▸ Data items:

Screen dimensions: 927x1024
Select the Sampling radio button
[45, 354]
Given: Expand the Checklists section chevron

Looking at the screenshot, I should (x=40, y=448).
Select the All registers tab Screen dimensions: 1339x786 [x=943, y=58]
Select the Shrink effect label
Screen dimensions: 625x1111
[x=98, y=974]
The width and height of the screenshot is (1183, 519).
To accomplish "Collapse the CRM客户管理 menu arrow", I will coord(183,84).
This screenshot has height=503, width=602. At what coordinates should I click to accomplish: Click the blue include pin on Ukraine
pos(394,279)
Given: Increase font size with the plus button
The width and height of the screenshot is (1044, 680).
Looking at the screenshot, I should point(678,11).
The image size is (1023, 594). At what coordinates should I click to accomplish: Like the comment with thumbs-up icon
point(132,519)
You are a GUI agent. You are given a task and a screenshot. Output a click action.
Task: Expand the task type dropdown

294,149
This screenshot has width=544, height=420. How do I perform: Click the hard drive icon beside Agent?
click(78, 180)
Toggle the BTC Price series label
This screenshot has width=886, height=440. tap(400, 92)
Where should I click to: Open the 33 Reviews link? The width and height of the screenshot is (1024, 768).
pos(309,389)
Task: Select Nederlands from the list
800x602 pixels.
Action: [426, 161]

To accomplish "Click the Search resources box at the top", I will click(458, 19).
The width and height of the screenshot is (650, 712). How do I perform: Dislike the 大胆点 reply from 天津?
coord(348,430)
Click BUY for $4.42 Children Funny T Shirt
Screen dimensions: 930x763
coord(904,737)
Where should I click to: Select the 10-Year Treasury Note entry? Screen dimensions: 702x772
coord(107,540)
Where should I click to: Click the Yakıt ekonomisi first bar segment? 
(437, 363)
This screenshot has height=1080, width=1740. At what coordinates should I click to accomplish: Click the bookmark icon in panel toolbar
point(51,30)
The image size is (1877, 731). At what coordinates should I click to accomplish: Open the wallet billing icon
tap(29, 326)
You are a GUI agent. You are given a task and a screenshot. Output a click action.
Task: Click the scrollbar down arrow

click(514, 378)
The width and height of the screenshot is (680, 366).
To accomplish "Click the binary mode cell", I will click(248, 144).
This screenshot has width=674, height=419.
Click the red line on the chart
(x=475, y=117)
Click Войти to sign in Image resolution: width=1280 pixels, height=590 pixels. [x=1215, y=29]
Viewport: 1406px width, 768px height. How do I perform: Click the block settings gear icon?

▸ Direction: Update the lines above by replacing every "Screen dimensions" with "Screen size" and keeping everything else unchanged.

▸ Answer for this exercise:
Screen size: 927x1024
Select the Sampling radio button
[45, 354]
Given: Expand the Checklists section chevron

Looking at the screenshot, I should (x=40, y=448).
Select the All registers tab Screen size: 1339x786 [x=943, y=58]
Select the Shrink effect label
Screen size: 625x1111
[x=98, y=974]
The width and height of the screenshot is (1183, 519).
To accomplish "Collapse the CRM客户管理 menu arrow", I will coord(183,84).
This screenshot has height=503, width=602. At what coordinates should I click to accomplish: Click the blue include pin on Ukraine
pos(394,279)
Given: Increase font size with the plus button
The width and height of the screenshot is (1044, 680).
Looking at the screenshot, I should point(678,11).
The image size is (1023, 594). At what coordinates should I click to accomplish: Like the comment with thumbs-up icon
point(132,519)
You are a GUI agent. You are given a task and a screenshot. Output a click action.
Task: Expand the task type dropdown

294,149
This screenshot has width=544, height=420. How do I perform: Click the hard drive icon beside Agent?
click(78, 180)
Toggle the BTC Price series label
This screenshot has width=886, height=440. tap(400, 92)
Where should I click to: Open the 33 Reviews link? The width and height of the screenshot is (1024, 768).
pos(309,389)
Task: Select Nederlands from the list
800x602 pixels.
Action: [426, 161]

To accomplish "Click the Search resources box at the top", I will click(458, 19).
The width and height of the screenshot is (650, 712). How do I perform: Dislike the 大胆点 reply from 天津?
coord(348,430)
Click BUY for $4.42 Children Funny T Shirt
Screen size: 930x763
coord(904,737)
Where should I click to: Select the 10-Year Treasury Note entry? Screen size: 702x772
coord(107,540)
Where should I click to: Click the Yakıt ekonomisi first bar segment? 
(437, 363)
This screenshot has height=1080, width=1740. At what coordinates should I click to accomplish: Click the bookmark icon in panel toolbar
point(51,30)
The image size is (1877, 731). At what coordinates should I click to accomplish: Open the wallet billing icon
tap(29, 326)
You are a GUI agent. You are given a task and a screenshot. Output a click action.
Task: Click the scrollbar down arrow

click(514, 378)
The width and height of the screenshot is (680, 366).
To accomplish "Click the binary mode cell", I will click(248, 144).
This screenshot has width=674, height=419.
Click the red line on the chart
(x=475, y=117)
Click Войти to sign in Image resolution: width=1280 pixels, height=590 pixels. [x=1215, y=29]
Viewport: 1406px width, 768px height. How do I perform: Click the block settings gear icon?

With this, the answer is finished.